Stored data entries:
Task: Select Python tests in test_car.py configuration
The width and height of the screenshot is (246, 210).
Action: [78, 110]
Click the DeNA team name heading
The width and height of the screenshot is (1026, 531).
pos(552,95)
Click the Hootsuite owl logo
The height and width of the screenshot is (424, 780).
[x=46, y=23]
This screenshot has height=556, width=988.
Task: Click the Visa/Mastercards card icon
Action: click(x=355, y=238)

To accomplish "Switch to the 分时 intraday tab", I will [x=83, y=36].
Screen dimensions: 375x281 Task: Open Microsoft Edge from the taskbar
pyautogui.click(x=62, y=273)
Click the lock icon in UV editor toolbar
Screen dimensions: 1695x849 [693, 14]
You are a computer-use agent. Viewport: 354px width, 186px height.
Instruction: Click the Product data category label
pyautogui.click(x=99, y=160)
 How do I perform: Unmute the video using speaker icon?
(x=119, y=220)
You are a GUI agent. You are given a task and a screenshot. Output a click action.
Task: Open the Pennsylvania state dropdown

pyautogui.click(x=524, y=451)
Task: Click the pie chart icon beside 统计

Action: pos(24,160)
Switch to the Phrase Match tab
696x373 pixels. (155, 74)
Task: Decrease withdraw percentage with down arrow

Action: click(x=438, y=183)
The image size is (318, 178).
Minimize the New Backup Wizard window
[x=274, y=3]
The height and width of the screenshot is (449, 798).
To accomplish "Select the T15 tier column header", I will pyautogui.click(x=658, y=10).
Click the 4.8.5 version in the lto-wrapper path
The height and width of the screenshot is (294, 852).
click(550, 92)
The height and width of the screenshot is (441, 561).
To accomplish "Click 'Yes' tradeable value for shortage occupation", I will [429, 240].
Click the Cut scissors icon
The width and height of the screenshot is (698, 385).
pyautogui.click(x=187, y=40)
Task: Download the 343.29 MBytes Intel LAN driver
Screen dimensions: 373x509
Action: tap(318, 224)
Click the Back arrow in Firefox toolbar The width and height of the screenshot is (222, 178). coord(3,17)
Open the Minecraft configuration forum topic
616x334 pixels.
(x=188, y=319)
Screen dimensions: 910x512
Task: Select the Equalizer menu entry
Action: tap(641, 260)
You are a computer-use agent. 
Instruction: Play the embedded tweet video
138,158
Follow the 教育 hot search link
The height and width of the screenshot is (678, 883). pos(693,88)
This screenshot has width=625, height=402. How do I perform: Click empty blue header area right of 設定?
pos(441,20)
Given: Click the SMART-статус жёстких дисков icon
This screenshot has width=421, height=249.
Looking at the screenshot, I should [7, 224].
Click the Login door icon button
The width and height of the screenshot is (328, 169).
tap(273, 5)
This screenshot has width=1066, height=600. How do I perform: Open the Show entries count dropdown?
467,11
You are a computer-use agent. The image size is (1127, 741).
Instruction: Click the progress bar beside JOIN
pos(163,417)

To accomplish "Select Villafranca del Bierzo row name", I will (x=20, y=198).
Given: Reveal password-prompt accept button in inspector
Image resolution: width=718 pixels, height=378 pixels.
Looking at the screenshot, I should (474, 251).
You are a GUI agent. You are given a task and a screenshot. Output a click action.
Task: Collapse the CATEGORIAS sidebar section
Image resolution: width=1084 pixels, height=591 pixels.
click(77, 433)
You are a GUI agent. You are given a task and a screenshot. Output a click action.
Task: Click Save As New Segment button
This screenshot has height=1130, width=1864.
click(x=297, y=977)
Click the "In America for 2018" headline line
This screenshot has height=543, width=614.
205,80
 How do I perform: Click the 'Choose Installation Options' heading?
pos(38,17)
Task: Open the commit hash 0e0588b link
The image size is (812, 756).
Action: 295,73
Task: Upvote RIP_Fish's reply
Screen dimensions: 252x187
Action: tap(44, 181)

> Task to complete
Print every one of the lines above again, word for word.

> Exercise response
Task: Select Python tests in test_car.py configuration
The width and height of the screenshot is (246, 210).
Action: [78, 110]
Click the DeNA team name heading
The width and height of the screenshot is (1026, 531).
pos(552,95)
Click the Hootsuite owl logo
The height and width of the screenshot is (424, 780).
[x=46, y=23]
This screenshot has height=556, width=988.
Task: Click the Visa/Mastercards card icon
Action: click(x=355, y=238)

To accomplish "Switch to the 分时 intraday tab", I will [x=83, y=36].
Screen dimensions: 375x281 Task: Open Microsoft Edge from the taskbar
pyautogui.click(x=62, y=273)
Click the lock icon in UV editor toolbar
Screen dimensions: 1695x849 [693, 14]
You are a computer-use agent. Viewport: 354px width, 186px height.
Instruction: Click the Product data category label
pyautogui.click(x=99, y=160)
 How do I perform: Unmute the video using speaker icon?
(x=119, y=220)
You are a GUI agent. You are given a task and a screenshot. Output a click action.
Task: Open the Pennsylvania state dropdown

pyautogui.click(x=524, y=451)
Task: Click the pie chart icon beside 统计

Action: pos(24,160)
Switch to the Phrase Match tab
696x373 pixels. (155, 74)
Task: Decrease withdraw percentage with down arrow

Action: click(x=438, y=183)
The image size is (318, 178).
Minimize the New Backup Wizard window
[x=274, y=3]
The height and width of the screenshot is (449, 798).
To accomplish "Select the T15 tier column header", I will pyautogui.click(x=658, y=10).
Click the 4.8.5 version in the lto-wrapper path
The height and width of the screenshot is (294, 852).
click(550, 92)
The height and width of the screenshot is (441, 561).
To accomplish "Click 'Yes' tradeable value for shortage occupation", I will [429, 240].
Click the Cut scissors icon
The width and height of the screenshot is (698, 385).
pyautogui.click(x=187, y=40)
Task: Download the 343.29 MBytes Intel LAN driver
Screen dimensions: 373x509
Action: tap(318, 224)
Click the Back arrow in Firefox toolbar The width and height of the screenshot is (222, 178). coord(3,17)
Open the Minecraft configuration forum topic
616x334 pixels.
(x=188, y=319)
Screen dimensions: 910x512
Task: Select the Equalizer menu entry
Action: tap(641, 260)
You are a computer-use agent. 
Instruction: Play the embedded tweet video
138,158
Follow the 教育 hot search link
The height and width of the screenshot is (678, 883). pos(693,88)
This screenshot has width=625, height=402. How do I perform: Click empty blue header area right of 設定?
pos(441,20)
Given: Click the SMART-статус жёстких дисков icon
This screenshot has width=421, height=249.
Looking at the screenshot, I should [7, 224].
Click the Login door icon button
The width and height of the screenshot is (328, 169).
tap(273, 5)
This screenshot has width=1066, height=600. How do I perform: Open the Show entries count dropdown?
467,11
You are a computer-use agent. The image size is (1127, 741).
Instruction: Click the progress bar beside JOIN
pos(163,417)

To accomplish "Select Villafranca del Bierzo row name", I will (x=20, y=198).
Given: Reveal password-prompt accept button in inspector
Image resolution: width=718 pixels, height=378 pixels.
Looking at the screenshot, I should (474, 251).
You are a GUI agent. You are given a task and a screenshot. Output a click action.
Task: Collapse the CATEGORIAS sidebar section
Image resolution: width=1084 pixels, height=591 pixels.
click(77, 433)
You are a GUI agent. You are given a task and a screenshot. Output a click action.
Task: Click Save As New Segment button
This screenshot has height=1130, width=1864.
click(x=297, y=977)
Click the "In America for 2018" headline line
This screenshot has height=543, width=614.
205,80
 How do I perform: Click the 'Choose Installation Options' heading?
pos(38,17)
Task: Open the commit hash 0e0588b link
The image size is (812, 756).
Action: 295,73
Task: Upvote RIP_Fish's reply
Screen dimensions: 252x187
Action: tap(44, 181)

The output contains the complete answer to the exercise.